Kaidah pertama, الأصل قى الأمر للوجوب, meskipun suatu perintah bisa menunjukkan berbagai pengertian, namun pada dasarnya suatu perintah menunjkkan hukum wajib dilaksanakan kecuali bila ada indikasi atau dalil yang memalingkannya.
Contoh perintah yang terbebas dari indikasi yang memalingkan dari hukum wajib adalah ayat 77 surat an-Nisa
Dirikanlah sembahyang dan tunaikanlah zakat!"
Ayat tersebut menunjukkan hukum wajib mendirikan sholat lima waktu dan menunaikan zakat.
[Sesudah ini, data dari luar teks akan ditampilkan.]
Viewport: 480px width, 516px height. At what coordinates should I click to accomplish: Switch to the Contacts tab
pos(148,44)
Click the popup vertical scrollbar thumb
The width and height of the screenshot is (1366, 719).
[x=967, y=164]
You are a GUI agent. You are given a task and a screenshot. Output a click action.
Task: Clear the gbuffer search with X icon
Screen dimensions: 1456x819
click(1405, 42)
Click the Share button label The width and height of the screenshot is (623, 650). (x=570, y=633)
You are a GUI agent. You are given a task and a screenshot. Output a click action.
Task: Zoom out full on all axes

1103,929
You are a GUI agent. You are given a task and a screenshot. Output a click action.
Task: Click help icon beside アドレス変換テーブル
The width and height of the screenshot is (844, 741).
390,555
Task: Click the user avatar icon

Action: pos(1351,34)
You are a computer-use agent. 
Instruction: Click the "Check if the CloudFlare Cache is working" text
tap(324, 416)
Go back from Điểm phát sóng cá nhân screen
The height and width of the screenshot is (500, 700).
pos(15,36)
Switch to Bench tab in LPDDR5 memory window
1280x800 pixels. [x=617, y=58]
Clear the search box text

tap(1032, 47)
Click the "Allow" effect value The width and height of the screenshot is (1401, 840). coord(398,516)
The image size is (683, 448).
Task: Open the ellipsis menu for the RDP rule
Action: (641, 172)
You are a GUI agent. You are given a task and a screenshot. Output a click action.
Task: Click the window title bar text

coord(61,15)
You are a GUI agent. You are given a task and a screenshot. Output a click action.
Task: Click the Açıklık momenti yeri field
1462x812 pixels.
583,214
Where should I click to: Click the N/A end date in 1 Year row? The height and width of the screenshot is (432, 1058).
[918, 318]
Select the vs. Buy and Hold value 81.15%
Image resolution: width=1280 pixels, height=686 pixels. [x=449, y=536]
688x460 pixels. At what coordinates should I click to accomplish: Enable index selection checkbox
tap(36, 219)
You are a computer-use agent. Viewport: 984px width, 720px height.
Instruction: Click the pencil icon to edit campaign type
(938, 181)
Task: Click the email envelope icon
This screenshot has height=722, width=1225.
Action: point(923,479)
Adapun contoh perrintah yang disertai indikasi yang menunjukkan hukum selain wajib, ayat 283 surat al-Baqarah
Jika kamu dalam perjalanan (dan bermu'amalah tidak secara tunai) sedang kamu tidak memperoleh seorang penulis, Maka hendaklah ada barang tanggungan yang dipegang (oleh yang berpiutang). akan tetapi jika sebagian kamu mempercayai sebagian yang lain, Maka hendaklah yang dipercayai itu menunaikan amanatnya (hutangnya) dan hendaklah ia bertakwa kepada Allah Tuhannya; dan janganlah kamu (para saksi) menyembunyikan persaksian. dan barangsiapa yang menyembunyikannya, Maka Sesungguhnya ia adalah orang yang berdosa hatinya; dan Allah Maha mengetahui apa yang kamu kerjakan
Kaidah kedua, دلالة الأمر على التكرار أو الواحدة, adalah suatu perintah, haruskah dilakukan berulang kali atau cukup dilakukan sekali saja?. Menurut jumhur ulama ushul fiqh, pada dasarnya suatu perintah tidak menunjukkan harus berulang kali dilakukan kecuali ada dalil untuk itu. Contohnya ayat 196 surat al-Baqarah
Dan sempurnakanlah ibadah haji dan 'umrah Karena Allah….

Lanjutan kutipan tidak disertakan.